Department of Human Genetics, Leiden University Medical Center, Leiden, the Netherlands.
Department of Human Genetics, Leiden University Medical Center, Leiden, the Netherlands.
Forensic Sci Int Genet. 2020 May;46:102257. doi: 10.1016/j.fsigen.2020.102257. Epub 2020 Feb 5.
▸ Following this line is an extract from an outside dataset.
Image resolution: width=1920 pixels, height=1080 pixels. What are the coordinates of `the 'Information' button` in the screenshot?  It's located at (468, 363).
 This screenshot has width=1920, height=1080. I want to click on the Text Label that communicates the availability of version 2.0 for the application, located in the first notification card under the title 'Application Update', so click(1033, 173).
The assessment of microbiome biodiversity is the most common application of metagenomics. While 16S sequencing remains standard procedure for taxonomic profiling of metagenomic data, a growing number of studies have clearly demonstrated biases associated with this method. By using Whole Genome Shotgun sequencing (WGS) metagenomics, most of the known restrictions associated with 16S data are alleviated. However, due to the computationally intensive data analyses and higher sequencing costs, WGS based metagenomics remains a less popular option. Selecting the experiment type that provides a comprehensive, yet manageable amount of information is a challenge encountered in many metagenomics studies. In this work, we created a series of artificial bacterial mixes, each with a different distribution of skin-associated microbial species. These mixes were used to estimate the resolution of two different metagenomic experiments - 16S and WGS - and to evaluate several different bioinformatics approaches for taxonomic read classification. In all test cases, WGS approaches provide much more accurate results, in terms of taxa prediction and abundance estimation, in comparison to those of 16S. Furthermore, we demonstrate that a 16S dataset, analysed using different state of the art techniques and reference databases, can produce widely different results. In light of the fact that most forensic metagenomic analysis are still performed using 16S data, our results are especially important.
微生物组生物多样性的评估是宏基因组学最常见的应用。虽然 16S 测序仍然是对宏基因组数据进行分类分析的标准程序,但越来越多的研究清楚地表明了该方法存在的偏差。通过使用全基因组鸟枪法测序(WGS)宏基因组学,大多数与 16S 数据相关的已知限制都得到了缓解。然而,由于数据分析计算量大和测序成本较高,基于 WGS 的宏基因组学仍然是一种不太受欢迎的选择。在许多宏基因组学研究中,选择提供全面但易于管理信息量的实验类型是一个挑战。在这项工作中,我们创建了一系列人工细菌混合物,每个混合物中具有不同分布的皮肤相关微生物物种。这些混合物用于估计两种不同宏基因组实验(16S 和 WGS)的分辨率,并评估几种不同的分类学读分类的生物信息学方法。在所有测试案例中,WGS 方法在分类预测和丰度估计方面提供了比 16S 更准确的结果。此外,我们证明了使用不同的最先进技术和参考数据库分析的 16S 数据集可以产生广泛不同的结果。鉴于大多数法医宏基因组分析仍使用 16S 数据进行,我们的结果尤为重要。